İlk iman heykeli o kutlu yüce kadın.
Ve ebu bekir yıkılmaz imanlı insan.
Kapıları omuzlayan hayber fatihi , büyük kişi,
İman eden çocuk ilim beldesinin kapısı ali.
Bir fısıltı , bir samyeli ile yayıldı davet.
Hak geldi , zail oldu batıl , bizlere selamet.
Adalet burcu hattab oğlu ömer artık müslüman,
Haykıdrı kabede müslümanım var mı itirazı olan.

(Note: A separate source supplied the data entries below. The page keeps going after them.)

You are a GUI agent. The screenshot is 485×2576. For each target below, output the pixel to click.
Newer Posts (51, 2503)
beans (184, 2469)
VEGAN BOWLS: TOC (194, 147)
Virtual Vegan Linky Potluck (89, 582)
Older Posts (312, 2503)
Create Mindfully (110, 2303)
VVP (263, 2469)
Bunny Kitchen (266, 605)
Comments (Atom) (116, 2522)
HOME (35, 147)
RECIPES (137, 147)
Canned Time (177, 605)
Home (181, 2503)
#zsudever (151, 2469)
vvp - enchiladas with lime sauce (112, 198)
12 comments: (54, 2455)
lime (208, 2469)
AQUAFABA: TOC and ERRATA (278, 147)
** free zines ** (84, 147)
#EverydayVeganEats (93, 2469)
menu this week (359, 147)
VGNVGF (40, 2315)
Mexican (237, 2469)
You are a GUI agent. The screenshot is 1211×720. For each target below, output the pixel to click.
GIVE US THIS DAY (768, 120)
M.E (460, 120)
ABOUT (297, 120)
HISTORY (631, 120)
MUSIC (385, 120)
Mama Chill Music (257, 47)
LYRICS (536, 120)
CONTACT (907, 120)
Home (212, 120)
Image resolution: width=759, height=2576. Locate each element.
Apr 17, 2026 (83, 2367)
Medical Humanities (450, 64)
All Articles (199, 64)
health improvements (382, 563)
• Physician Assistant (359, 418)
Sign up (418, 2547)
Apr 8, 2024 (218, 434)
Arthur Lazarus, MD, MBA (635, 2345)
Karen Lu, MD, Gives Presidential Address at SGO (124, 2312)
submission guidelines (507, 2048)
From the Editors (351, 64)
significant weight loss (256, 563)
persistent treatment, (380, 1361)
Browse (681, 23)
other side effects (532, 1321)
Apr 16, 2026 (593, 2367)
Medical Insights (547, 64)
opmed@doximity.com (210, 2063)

Kureyşliler geldi söylediler geç davandan ol reisimiz, sultanımız.
Resul söyledi bir elime ayı bir elime güneşi verseniz istemez.
Emir geldi habeş iline hicret vakti geldi çattı.
Adaletli necaşi islam ve müminleri kucakladı.
O gece önce varıldı mescid-i aksaya ,
Burak ile yükseldi kat kat arş-ı alaya.
Her katta bir peygamber aldı selamını,
Kıldırdı onlara alemin en güzel namazını.
Ve gelindi o safhaya , bir adım ötesi yakıcı aşk.
Cibril söyledi burası sidret-ül münteha ötesi yok.
Duyulunca olay müşrikler hemen inkar etti hemen etti alay.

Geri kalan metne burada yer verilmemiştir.